VERSAILLES — Think of it as Woodford County's version of The Polar Express — except in this version, rather than riding on a train to go see Santa Claus, the jolly old elf rides along with you.
The Bluegrass Railroad Museum's annual Santa Train has pulled out of the station nearly every year since the museum opened in 1988, and it remains one of the more popular attractions, executive director John Penfield said. This year there were five Santa train rides scheduled to meet increasing demand; the last trip is at 2 p.m. Sunday.
Watching the children's faces is what makes the trips fun, said conductor Ernie Begley.
"Especially when you yell out 'All aboard!'" Begley said. "Even the adults light up when you do that."
"We as adults never outgrow certain things in life, and the love of trains is definitely one of them," said engineer Art Richie. With his full white beard, Richie could pass as Santa himself.
Brennan Ison, 10, rode with his brother Brody, 5; grandmother Barbara Ison; and family friend Tammy Gambill, all of Morgan County. Saturday's 11 a.m. jaunt was Brennan's fifth train ride.
"I just like them because of the cool way they sling around the tracks," Brennan said.
Frances Faulk, 79, of Alexandria, La., was accompanied by her great-granddaughter Evie Watt, 6, and Evie's parents, Bethany and Lyle Watt of Lexington.
"I've flown all over the world nearly, but I never have been on a train but once, when I was a little girl," Faulk said. "I feel like a little child."
The non-profit museum depends on volunteers to keep the train rolling.
"We close down until mid-May, so the money we make here allows us to make it through the winter," Penfield said Saturday.

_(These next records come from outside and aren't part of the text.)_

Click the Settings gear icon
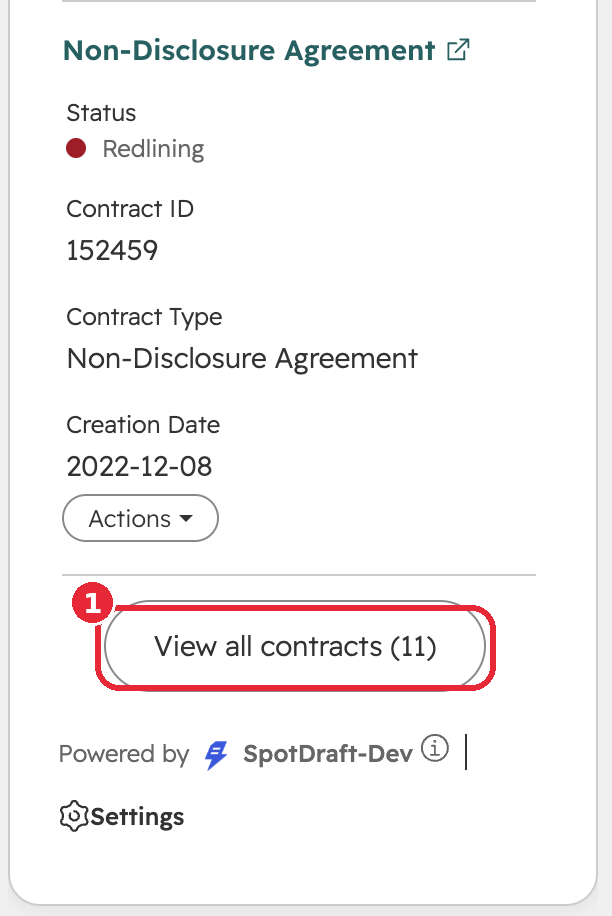 [74, 816]
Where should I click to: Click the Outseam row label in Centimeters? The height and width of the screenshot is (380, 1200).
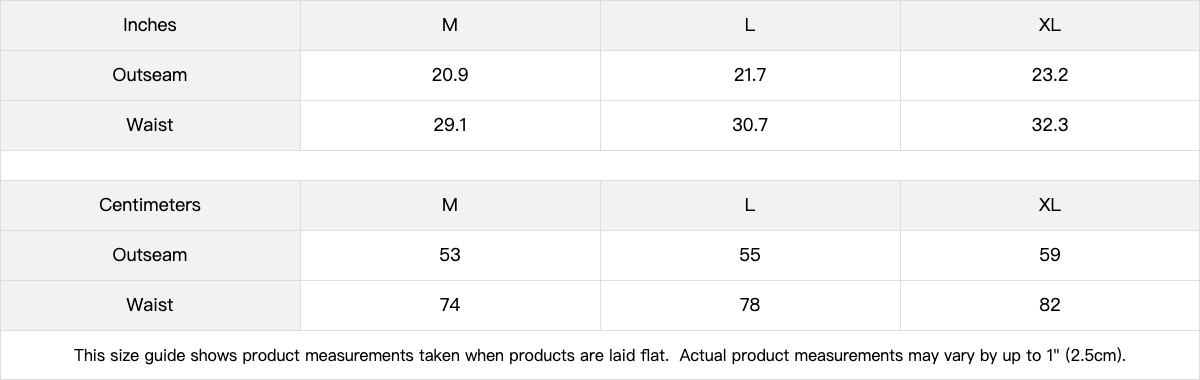coord(150,255)
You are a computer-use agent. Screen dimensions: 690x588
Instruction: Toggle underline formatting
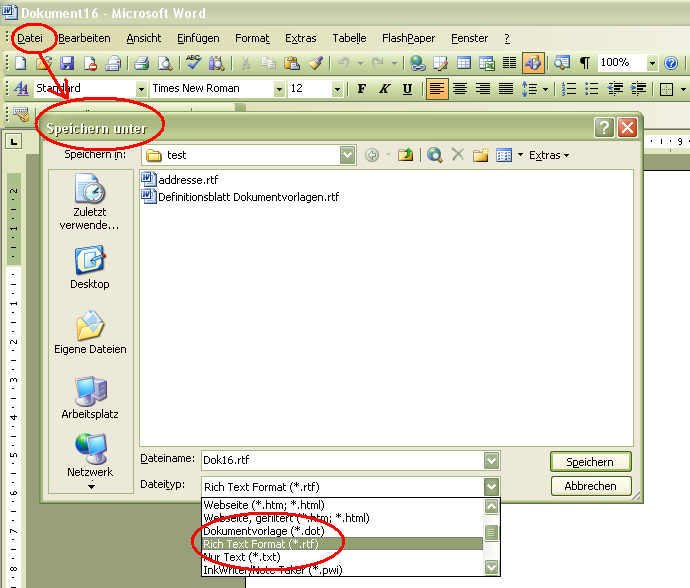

Proceeds are used to pay for fuel, insurance and maintenance of the locomotives, cars and 5½ miles of track.
The train rolls along at 15 mph southwest from Versailles to Young's High Bridge at Tyrone on the Woodford-Anderson County line, and it then goes in reverse on the same track back to its station outside the Falling Springs Center off U.S. 62.
Saturday's train was powered by two diesel locomotives to make sure it could get out of the downslope grade on icy tracks closer to the Kentucky River. Passengers could choose to ride in coach cars or first-class passenger cars with plush, reclining seats.
During the trip, children gave their wish lists to Santa, and conductors and volunteers led the passengers in singing Jingle Bells, Rudolph the Red-Nosed Reindeer and We Wish You a Merry Christmas. Large icicles hanging from limestone rock along a stretch called Lock Hollow added to the wintry adventure. Upon disembarking, Penfield handed candy canes to each child.
The train might become more like The Polar Express next year. The museum's board of directors is considering adding a night yuletide ride in which children would be invited to ride in their pajamas, just as in the children's book and movie.
"It would be a bigger undertaking than this, so we're looking to see if we can attract some more volunteers from the community to help us," Penfield said.